**RECORDS SHOWN:**

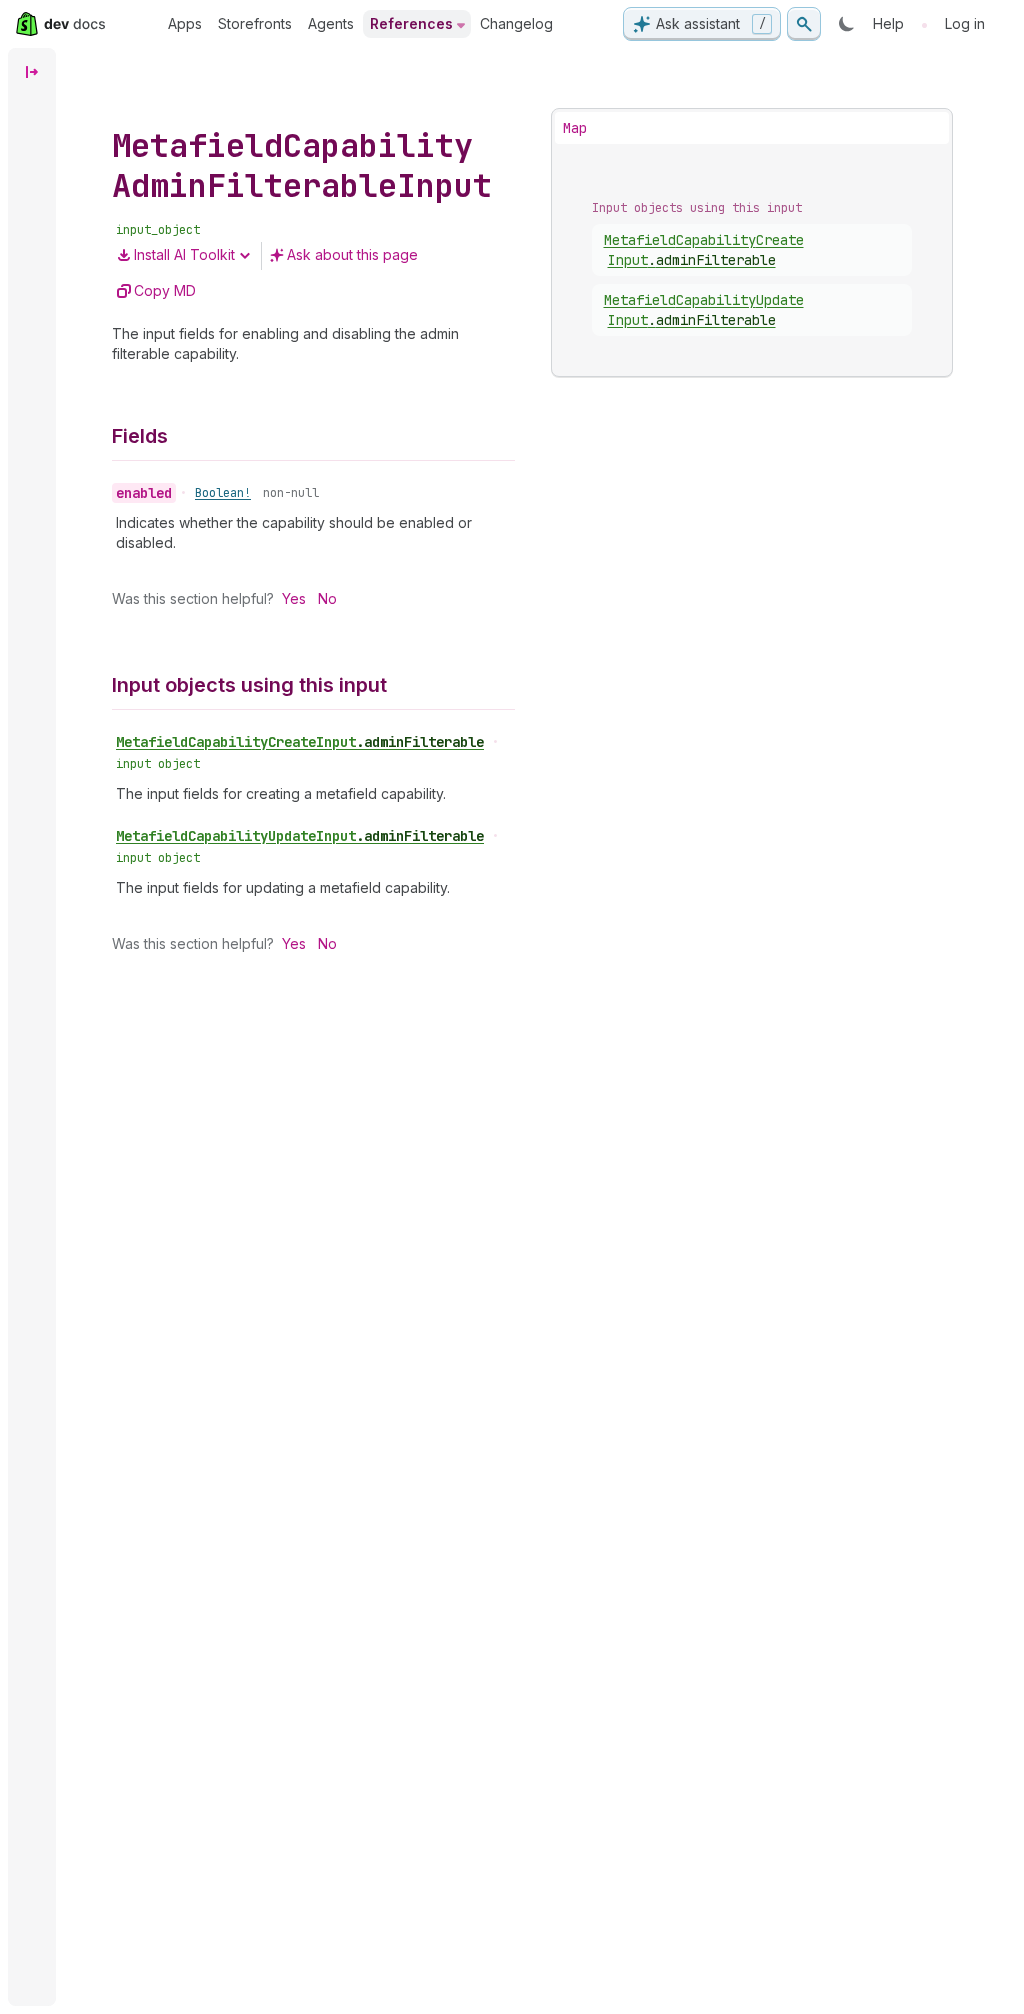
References (411, 23)
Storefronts (255, 23)
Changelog (516, 23)
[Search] (804, 24)
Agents (331, 23)
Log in (965, 23)
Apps (185, 23)
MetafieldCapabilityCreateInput (300, 742)
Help (888, 23)
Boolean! (223, 493)
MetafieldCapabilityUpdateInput (300, 836)
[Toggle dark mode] (847, 24)
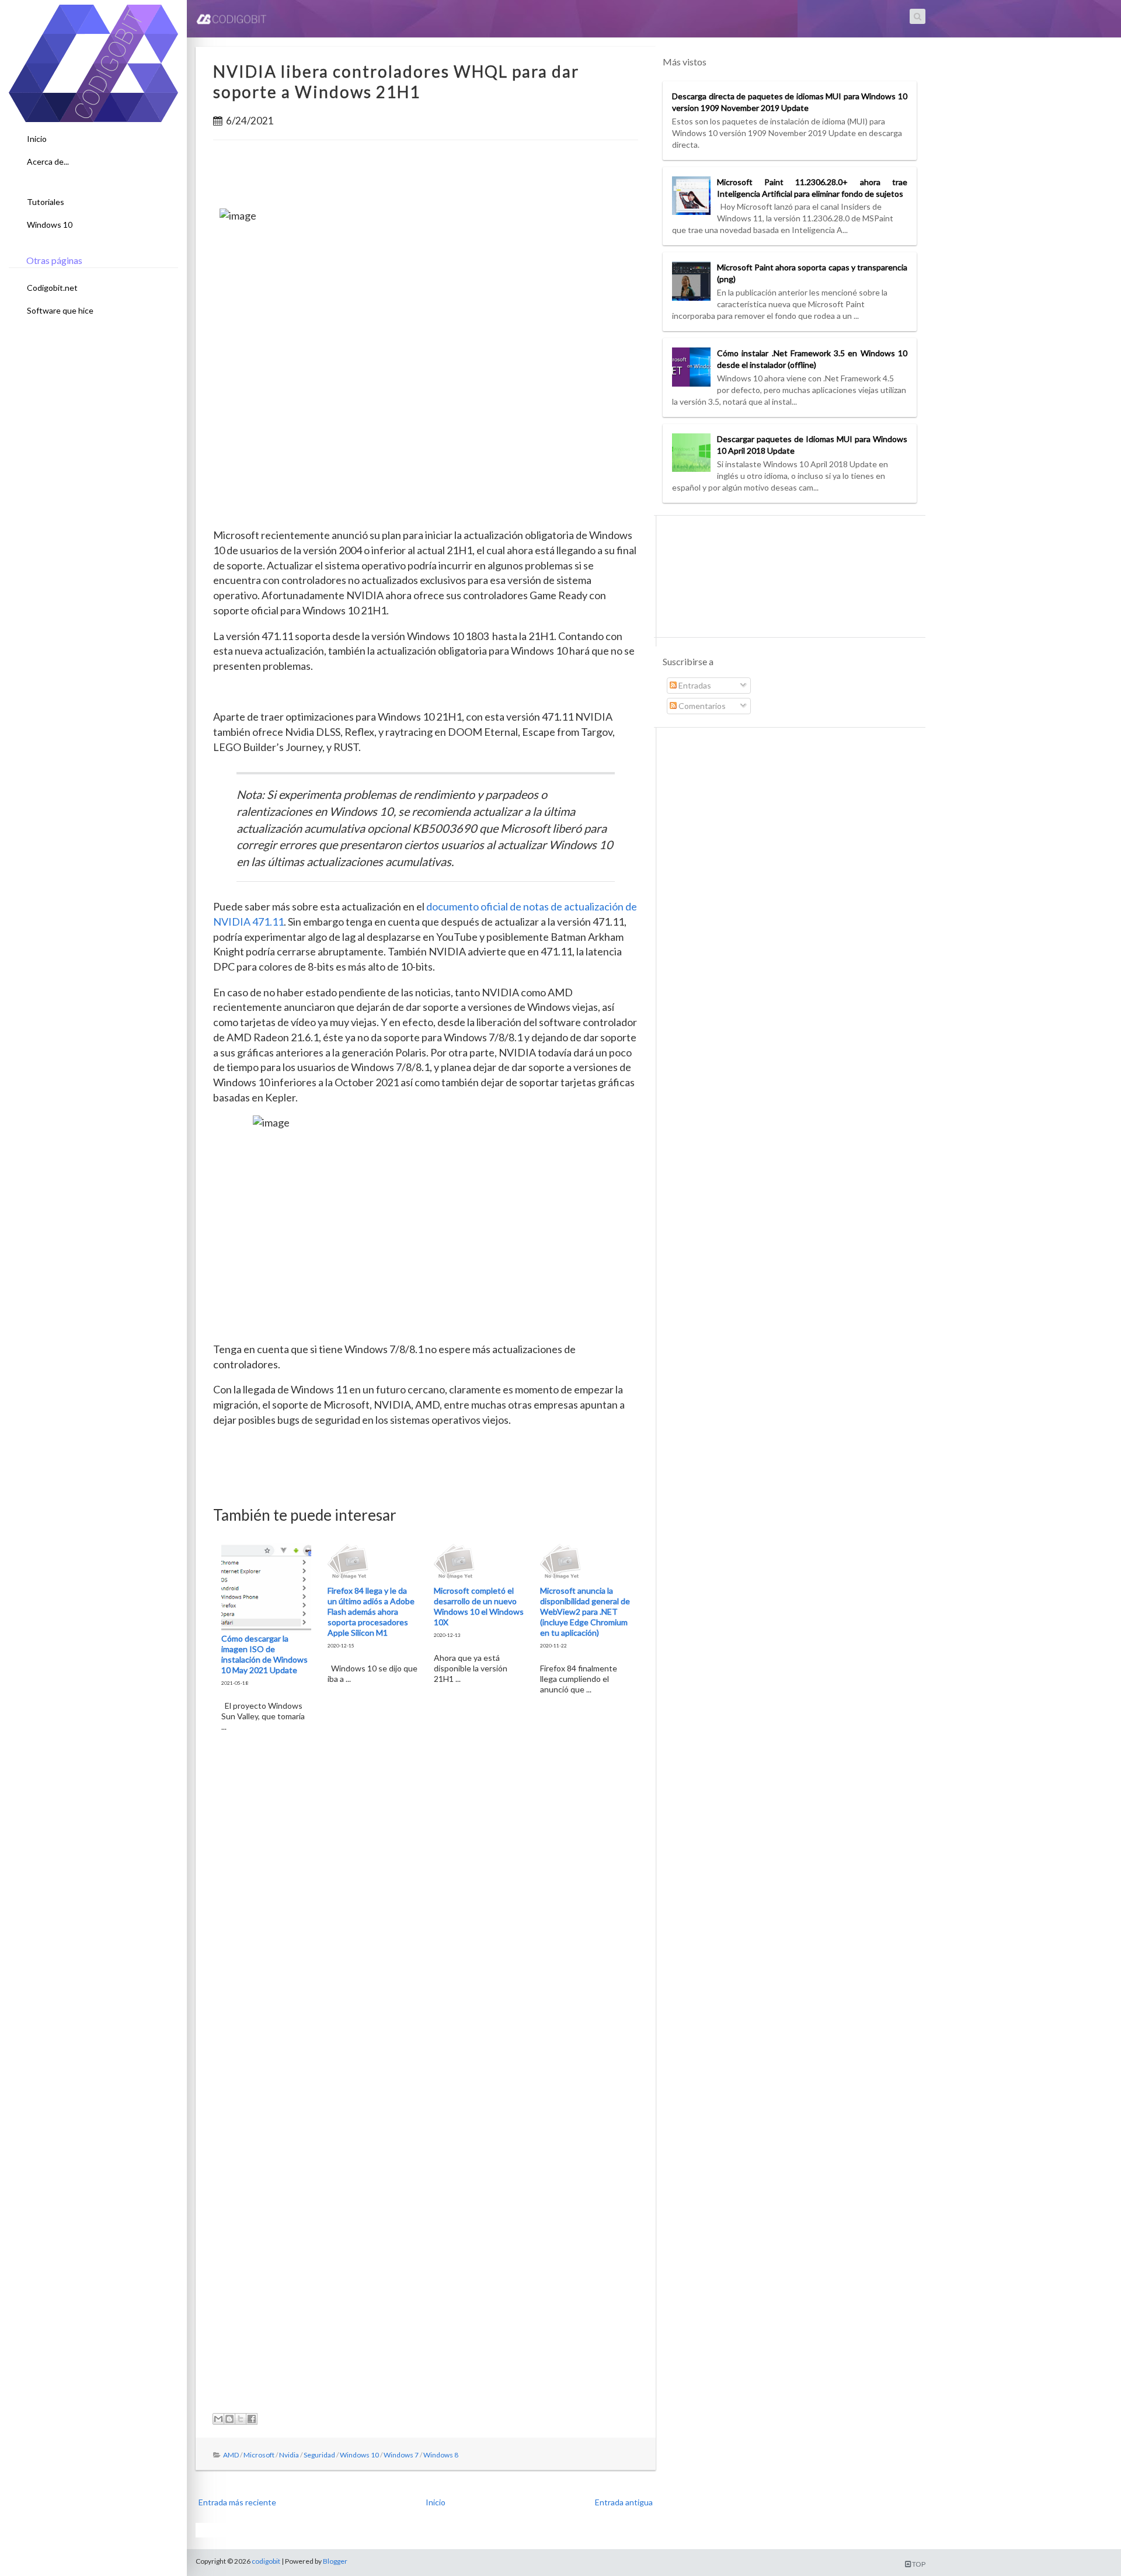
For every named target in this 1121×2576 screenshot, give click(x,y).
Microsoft (258, 2454)
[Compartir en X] (240, 2419)
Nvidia (289, 2454)
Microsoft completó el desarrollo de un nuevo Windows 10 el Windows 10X (479, 1606)
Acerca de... (48, 161)
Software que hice (60, 310)
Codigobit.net (52, 288)
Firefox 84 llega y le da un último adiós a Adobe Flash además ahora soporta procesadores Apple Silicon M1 (371, 1612)
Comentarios (701, 706)
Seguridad (319, 2454)
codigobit (266, 2561)
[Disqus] (425, 1925)
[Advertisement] (425, 178)
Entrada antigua (624, 2502)
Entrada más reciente (237, 2502)
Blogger (335, 2561)
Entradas (694, 685)
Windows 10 (49, 225)
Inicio (37, 139)
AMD (231, 2454)
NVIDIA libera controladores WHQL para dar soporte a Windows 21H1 (396, 81)
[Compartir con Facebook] (251, 2419)
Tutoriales (45, 202)
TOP (918, 2564)
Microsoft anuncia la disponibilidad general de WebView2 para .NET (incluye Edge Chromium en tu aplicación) (585, 1612)
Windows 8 (440, 2454)
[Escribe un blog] (229, 2419)
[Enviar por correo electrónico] (218, 2419)
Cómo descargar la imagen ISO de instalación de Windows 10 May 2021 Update (264, 1654)
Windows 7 (401, 2454)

**EXERCISE OBJECTIVE:** Output nothing but the lines from the one that contains "Entrada antigua (624, 2502)" through the final line of the entries above, exactly as they appear.

**RESULT:**
Entrada antigua (624, 2502)
Entrada más reciente (237, 2502)
Blogger (335, 2561)
Entradas (694, 685)
Windows 10 (49, 225)
Inicio (37, 139)
AMD (231, 2454)
NVIDIA libera controladores WHQL para dar soporte a Windows 21H1 (396, 81)
[Compartir con Facebook] (251, 2419)
Tutoriales (45, 202)
TOP (918, 2564)
Microsoft anuncia la disponibilidad general de WebView2 para .NET (incluye Edge Chromium en tu aplicación) (585, 1612)
Windows 8 (440, 2454)
[Escribe un blog] (229, 2419)
[Enviar por correo electrónico] (218, 2419)
Cómo descargar la imagen ISO de instalación de Windows 10 May 2021 Update (264, 1654)
Windows 7 (401, 2454)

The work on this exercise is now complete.